Prace kilkunastu artystów różnych generacji reprezentują różne media: fotografię, malarstwo, rysunek, grafikę, mangę, rzeźbę, instalacje, wideo, ceramikę. W prologu znalazły się fotografie i obrazy nieżyjącego już Kojiego Enokury (1942-1995), który dla Europejczyka jest reprezentantem abstrakcji geometrycznej. A dla Japończyków przedstawicielem przełomowego w latach 60. i 70. ruchu Mono-Ha. Podejmował on różne artystyczne eksperymenty, oparte na łączeniu materiałów naturalnych z przetworzonymi przez człowieka i komponowaniu z nich uporządkowanych abstrakcyjnych kompozycji.
Kenijro Hosaka - japoński kurator pokazu w MOCAKu twierdzi, że Enokura stał się pionierem najważniejszego do dziś nurtu współczesnej sztuki japońskiej, który nazywa „logiczną emocją". Napięcie między tymi na pozór przeciwstawnymi pojęciami jego zdaniem najlepiej charakteryzuje istotę „japońskości" .
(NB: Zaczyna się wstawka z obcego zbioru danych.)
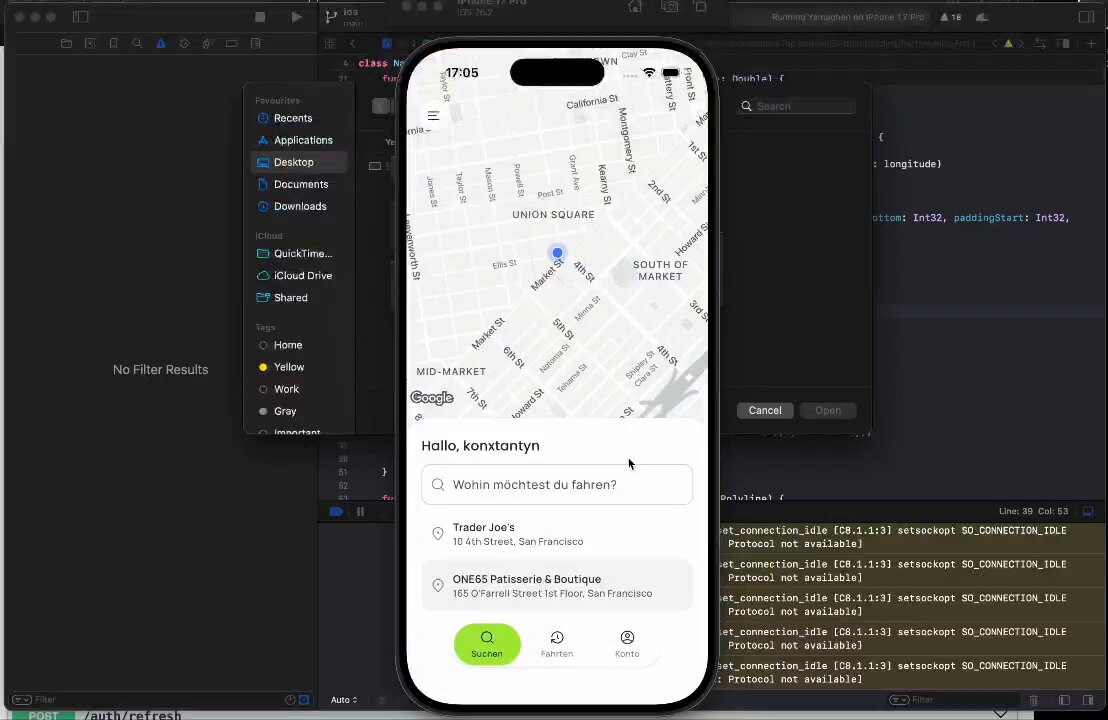This screenshot has width=1108, height=720.
Task: Open the Auto variables scope dropdown
Action: 344,700
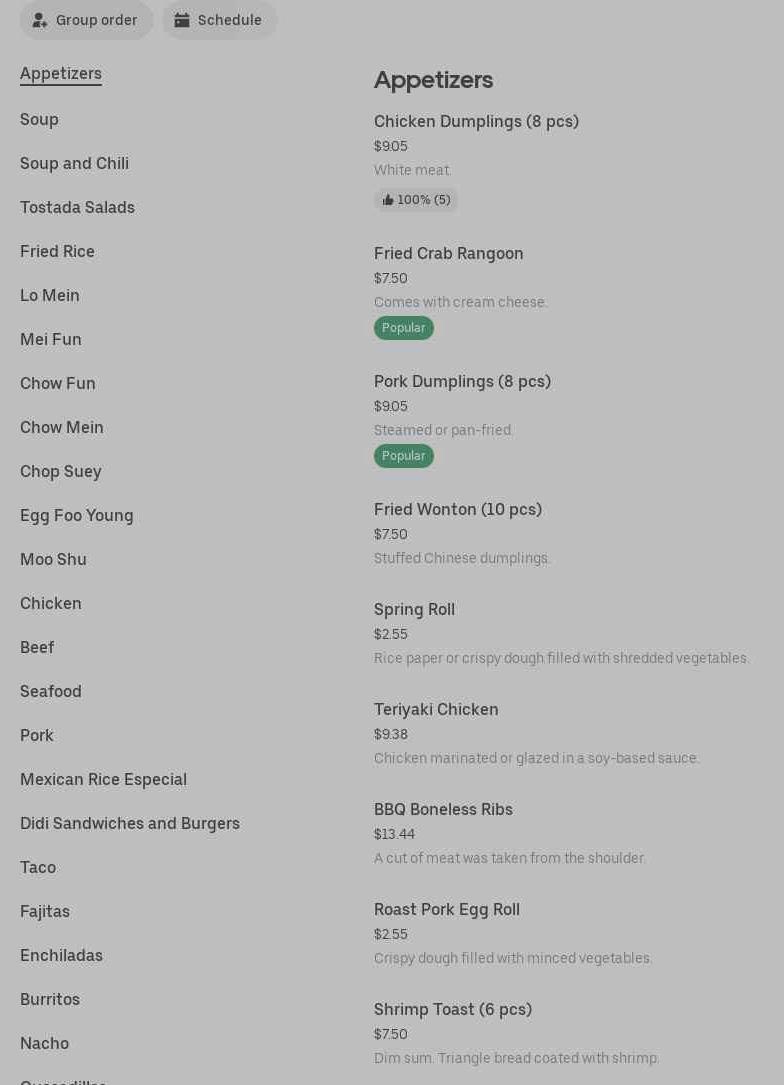Open Mexican Rice Especial category
Image resolution: width=784 pixels, height=1085 pixels.
[x=103, y=780]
Pracą najbardziej obrazowo odzwierciedlającą tę tezę wydaje się ogromna przestrzenna instalacja Akihisy Hiraty, misternie skonstruowana z setek plastikowych czerwonych słomek do napojów. Artysta jest z wykształcenia architektem, więc widzi w swym dziele „model oddający potencjał architektury XXI wieku", mimo że jego konstrukcja nie jest użytkowa. Przypomina raczej organicznie rozrastającą się formę, działającą silnie na emocje widza poprzez swoją ekspansywność, a jednocześnie wzbudzającą podziw kunsztowną „logiczną" strukturą.
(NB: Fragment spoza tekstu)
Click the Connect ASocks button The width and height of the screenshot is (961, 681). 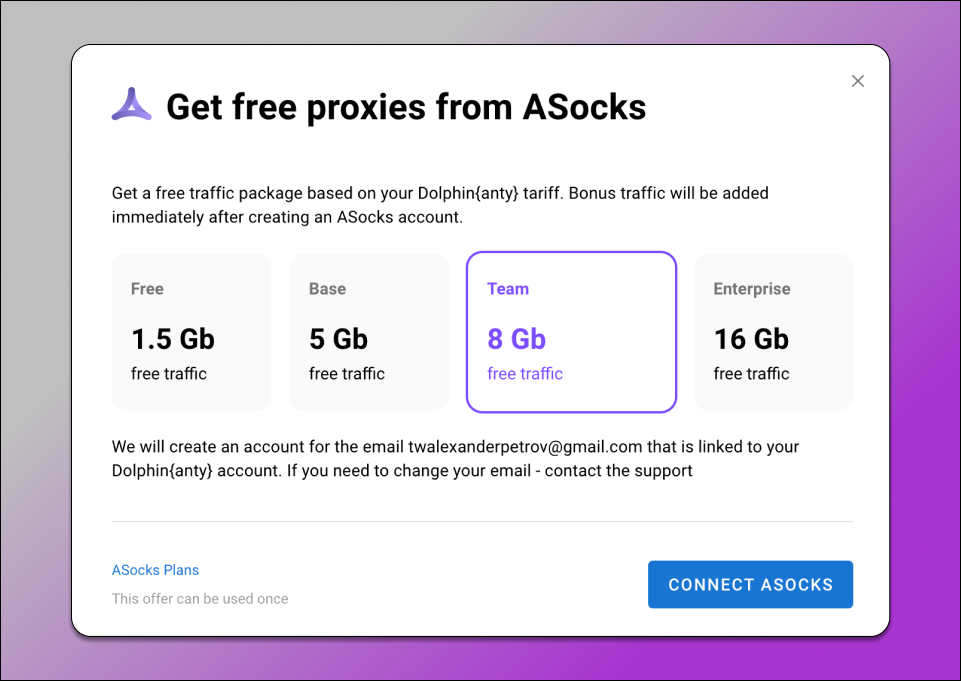[x=750, y=584]
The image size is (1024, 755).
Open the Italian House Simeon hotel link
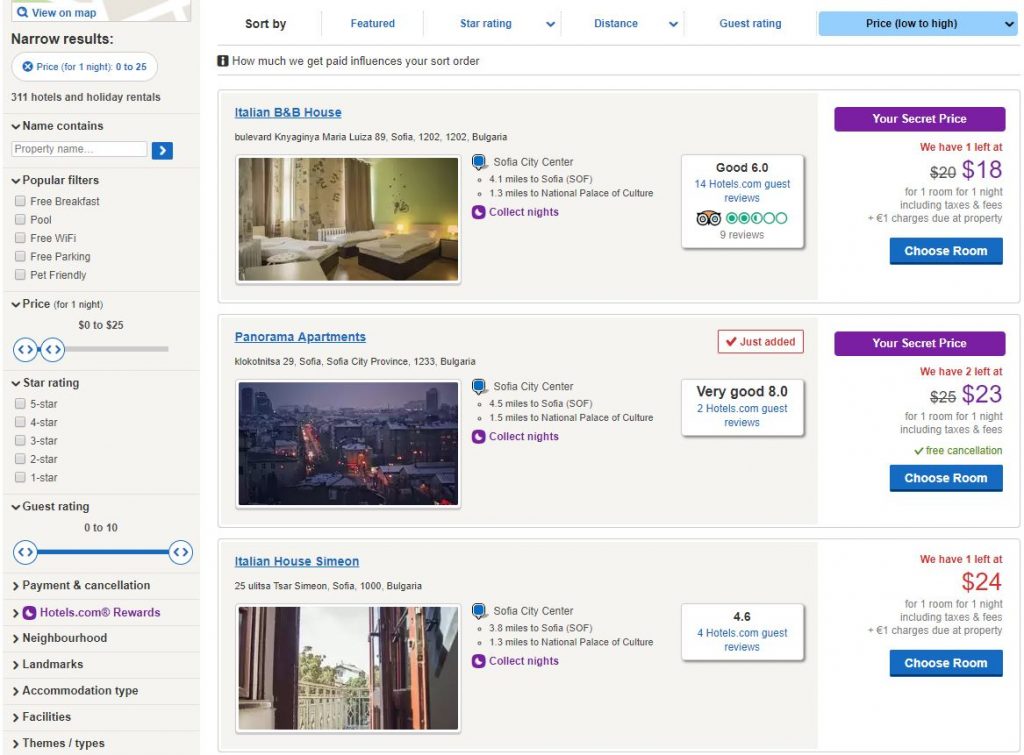click(296, 562)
Tajiego Matsue interesuje z kolei eksperymentalna fotografia. Artysta robi zdjęcia z lotu ptaka różnych obszarów Japonii i wybranych miejsc na Ziemi. W efekcie to, co w krajobrazie naturalnymi, lub miejskim z bliska może wydawać się żywiołowe, z oddali ujawnia geometryczny ład . Matsue studiował przetwarzanie obrazów cyfrowych za pomocą programu satelitarnego na wydziale geografii Uniwersytetu Tokijskiego i ta naukowa wiedza najwyraźniej przydaje mu się także w artystycznej praktyce.